* **Source extract**:
Begin
Yes Gracie is crate trained, she goes in there at night to sleep and when ever we leave the house without her. 

I do take her out with me if i am going to places that will accomodate her. Even if she can not come with us I will only leave her 4 hours max!

I am taking her to puppy classes but as yet have not covered the barking issue. 

She barks and whines if i leave her in the kitchen while i go upstairs and also when she is out in the back garden with that patio doors closed. She can see us through them. 

Will stick some recent pics on now!


----------



## embee

Ahhhh so cute. I'm with Dylansmum on this one - it is impossible to advise without actually seeing her first hand and seeing what you do. If it were me I'd also find a behaviourist trainer to come and do a house visit.
End
* **Data extract**:
Begin
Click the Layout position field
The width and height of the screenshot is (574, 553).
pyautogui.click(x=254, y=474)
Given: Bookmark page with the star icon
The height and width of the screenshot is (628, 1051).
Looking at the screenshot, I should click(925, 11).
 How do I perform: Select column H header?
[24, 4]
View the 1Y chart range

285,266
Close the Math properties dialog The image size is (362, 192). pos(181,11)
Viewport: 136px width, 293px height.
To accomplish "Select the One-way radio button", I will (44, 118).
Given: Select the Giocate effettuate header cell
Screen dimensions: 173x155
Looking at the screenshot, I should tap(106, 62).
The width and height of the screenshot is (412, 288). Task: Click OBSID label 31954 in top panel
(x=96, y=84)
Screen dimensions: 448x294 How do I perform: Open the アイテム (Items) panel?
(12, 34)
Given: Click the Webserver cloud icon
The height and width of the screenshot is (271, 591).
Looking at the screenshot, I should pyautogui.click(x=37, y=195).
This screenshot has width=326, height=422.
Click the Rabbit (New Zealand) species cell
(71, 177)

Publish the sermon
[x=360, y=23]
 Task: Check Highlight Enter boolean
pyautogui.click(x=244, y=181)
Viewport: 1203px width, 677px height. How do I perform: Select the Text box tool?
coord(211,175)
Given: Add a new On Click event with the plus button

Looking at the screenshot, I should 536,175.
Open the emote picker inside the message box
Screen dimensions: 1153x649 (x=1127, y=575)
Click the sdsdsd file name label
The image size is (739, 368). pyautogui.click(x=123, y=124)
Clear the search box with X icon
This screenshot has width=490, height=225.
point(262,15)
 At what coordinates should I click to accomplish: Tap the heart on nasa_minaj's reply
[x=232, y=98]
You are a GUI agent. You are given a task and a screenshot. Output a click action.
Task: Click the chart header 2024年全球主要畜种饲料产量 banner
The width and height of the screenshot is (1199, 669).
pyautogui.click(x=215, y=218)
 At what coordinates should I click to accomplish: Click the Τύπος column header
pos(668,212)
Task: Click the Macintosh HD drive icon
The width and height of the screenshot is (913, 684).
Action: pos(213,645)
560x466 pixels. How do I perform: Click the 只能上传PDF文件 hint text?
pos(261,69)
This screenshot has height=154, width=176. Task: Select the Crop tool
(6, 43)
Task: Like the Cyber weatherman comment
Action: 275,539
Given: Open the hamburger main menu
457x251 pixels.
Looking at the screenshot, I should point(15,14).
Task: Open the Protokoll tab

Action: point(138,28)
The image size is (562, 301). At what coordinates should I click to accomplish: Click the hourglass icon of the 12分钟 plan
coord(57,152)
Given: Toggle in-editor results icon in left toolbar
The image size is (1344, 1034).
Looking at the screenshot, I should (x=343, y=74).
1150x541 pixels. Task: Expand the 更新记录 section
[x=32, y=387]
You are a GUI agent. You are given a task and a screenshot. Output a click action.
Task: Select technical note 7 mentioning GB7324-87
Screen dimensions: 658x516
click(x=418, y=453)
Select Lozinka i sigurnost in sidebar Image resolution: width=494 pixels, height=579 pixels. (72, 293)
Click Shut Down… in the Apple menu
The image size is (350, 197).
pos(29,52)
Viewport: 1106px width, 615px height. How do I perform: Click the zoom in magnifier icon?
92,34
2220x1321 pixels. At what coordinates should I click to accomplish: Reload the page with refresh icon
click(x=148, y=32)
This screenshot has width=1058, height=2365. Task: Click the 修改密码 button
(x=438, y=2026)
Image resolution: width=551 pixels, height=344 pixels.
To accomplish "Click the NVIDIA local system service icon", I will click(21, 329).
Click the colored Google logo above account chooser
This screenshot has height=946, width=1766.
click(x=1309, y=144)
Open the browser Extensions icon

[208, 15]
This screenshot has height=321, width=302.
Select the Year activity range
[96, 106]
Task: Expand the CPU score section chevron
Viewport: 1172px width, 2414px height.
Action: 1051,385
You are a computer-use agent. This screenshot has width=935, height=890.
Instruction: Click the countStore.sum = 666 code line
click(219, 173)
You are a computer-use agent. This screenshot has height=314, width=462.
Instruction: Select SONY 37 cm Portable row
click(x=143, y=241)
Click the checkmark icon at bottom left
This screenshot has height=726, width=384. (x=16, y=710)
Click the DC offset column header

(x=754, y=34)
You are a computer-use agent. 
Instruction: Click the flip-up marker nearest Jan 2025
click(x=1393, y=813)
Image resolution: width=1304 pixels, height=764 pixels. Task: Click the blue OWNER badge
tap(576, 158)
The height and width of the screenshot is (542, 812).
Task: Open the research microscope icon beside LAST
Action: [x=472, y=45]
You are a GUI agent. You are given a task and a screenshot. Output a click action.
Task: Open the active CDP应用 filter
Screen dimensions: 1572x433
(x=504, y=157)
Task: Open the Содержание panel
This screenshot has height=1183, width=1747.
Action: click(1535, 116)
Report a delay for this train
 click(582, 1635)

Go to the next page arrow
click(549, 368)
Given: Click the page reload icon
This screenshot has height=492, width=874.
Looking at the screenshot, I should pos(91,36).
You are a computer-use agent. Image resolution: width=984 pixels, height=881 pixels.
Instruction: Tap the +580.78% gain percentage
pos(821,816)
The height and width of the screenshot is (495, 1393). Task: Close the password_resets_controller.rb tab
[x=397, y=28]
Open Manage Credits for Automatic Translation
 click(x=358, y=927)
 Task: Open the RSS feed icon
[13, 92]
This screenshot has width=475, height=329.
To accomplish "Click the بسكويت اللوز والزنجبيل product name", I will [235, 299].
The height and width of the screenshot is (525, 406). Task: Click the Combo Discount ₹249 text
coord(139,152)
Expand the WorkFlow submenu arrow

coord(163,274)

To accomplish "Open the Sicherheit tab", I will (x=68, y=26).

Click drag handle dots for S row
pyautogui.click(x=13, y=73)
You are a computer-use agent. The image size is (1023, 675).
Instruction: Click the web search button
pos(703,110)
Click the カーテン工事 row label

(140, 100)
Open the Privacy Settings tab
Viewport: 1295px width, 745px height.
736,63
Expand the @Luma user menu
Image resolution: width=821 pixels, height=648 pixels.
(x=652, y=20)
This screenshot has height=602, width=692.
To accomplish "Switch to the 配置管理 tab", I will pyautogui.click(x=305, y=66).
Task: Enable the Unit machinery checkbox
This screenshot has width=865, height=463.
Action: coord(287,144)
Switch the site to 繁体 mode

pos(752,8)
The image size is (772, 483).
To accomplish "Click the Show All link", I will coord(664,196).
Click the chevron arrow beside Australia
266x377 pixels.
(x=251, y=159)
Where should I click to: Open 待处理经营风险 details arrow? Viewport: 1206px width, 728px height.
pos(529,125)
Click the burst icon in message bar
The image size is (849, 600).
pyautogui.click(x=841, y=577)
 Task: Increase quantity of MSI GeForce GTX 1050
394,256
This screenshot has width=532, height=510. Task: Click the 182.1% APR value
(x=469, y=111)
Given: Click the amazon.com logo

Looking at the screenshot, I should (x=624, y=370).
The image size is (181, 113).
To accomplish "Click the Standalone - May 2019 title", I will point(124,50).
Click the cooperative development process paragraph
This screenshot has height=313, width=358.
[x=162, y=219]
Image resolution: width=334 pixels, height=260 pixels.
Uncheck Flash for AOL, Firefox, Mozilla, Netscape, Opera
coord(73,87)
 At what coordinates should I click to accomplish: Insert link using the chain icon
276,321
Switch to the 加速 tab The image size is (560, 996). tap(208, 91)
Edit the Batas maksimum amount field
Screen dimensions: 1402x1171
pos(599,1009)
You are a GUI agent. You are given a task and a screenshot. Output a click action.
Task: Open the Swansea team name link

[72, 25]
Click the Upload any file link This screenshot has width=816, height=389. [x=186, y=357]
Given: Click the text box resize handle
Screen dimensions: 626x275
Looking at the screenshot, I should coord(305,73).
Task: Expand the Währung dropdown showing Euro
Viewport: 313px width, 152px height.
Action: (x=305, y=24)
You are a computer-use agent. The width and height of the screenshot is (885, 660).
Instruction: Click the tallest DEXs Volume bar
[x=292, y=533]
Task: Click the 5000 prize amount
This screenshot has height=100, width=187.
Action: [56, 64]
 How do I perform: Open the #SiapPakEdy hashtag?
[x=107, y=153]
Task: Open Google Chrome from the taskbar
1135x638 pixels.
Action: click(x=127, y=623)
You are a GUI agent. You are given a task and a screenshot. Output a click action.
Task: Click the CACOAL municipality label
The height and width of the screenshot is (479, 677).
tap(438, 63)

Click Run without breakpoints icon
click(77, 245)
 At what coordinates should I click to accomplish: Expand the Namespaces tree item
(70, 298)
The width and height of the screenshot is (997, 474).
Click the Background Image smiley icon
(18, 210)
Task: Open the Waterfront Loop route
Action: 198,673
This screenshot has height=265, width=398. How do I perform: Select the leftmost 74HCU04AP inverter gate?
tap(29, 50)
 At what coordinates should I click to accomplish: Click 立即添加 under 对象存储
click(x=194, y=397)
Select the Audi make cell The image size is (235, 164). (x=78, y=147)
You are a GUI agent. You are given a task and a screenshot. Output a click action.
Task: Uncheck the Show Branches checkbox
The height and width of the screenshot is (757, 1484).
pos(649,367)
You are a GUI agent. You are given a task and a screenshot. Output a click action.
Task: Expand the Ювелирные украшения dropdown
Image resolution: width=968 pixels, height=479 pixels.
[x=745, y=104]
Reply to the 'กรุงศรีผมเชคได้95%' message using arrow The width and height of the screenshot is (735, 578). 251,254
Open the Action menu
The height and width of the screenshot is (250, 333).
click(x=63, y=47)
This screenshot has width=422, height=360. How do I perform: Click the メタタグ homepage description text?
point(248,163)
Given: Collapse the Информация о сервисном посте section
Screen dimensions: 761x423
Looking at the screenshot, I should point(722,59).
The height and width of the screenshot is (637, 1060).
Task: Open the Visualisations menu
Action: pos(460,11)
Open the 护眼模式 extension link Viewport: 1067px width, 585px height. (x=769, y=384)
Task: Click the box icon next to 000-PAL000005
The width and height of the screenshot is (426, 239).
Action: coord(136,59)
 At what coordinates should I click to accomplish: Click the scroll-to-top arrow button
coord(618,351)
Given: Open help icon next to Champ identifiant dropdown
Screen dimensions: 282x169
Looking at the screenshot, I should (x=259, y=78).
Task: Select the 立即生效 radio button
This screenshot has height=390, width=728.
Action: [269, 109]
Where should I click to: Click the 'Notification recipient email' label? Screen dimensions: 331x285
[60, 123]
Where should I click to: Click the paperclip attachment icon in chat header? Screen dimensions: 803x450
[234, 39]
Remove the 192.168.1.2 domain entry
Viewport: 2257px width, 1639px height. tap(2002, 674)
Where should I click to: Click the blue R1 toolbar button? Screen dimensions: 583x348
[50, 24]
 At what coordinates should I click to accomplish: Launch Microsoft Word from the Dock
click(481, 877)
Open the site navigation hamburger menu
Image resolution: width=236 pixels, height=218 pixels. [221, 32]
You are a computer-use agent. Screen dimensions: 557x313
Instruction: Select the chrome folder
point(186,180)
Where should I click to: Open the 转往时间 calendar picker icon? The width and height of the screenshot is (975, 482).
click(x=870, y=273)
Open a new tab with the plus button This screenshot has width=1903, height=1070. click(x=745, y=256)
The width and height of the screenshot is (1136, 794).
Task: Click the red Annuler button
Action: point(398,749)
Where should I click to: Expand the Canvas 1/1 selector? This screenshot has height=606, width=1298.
End
* **Work to do**:
1. Copy the puppy barking thread, starting at the words "She barks and" and ending after "us through them.", and substitute "hallway" for "kitchen".
2. In one to three sentences, explain why embee suggests having a trainer visit the house in the puppy barking thread.
You won't need the records for this.

* **In response**:
1.
She barks and whines if i leave her in the hallway while i go upstairs and also when she is out in the back garden with that patio doors closed. She can see us through them.

2. Embee agrees with Dylansmum that it is impossible to give advice without seeing the puppy first hand and seeing what the owner does. A house visit would allow that.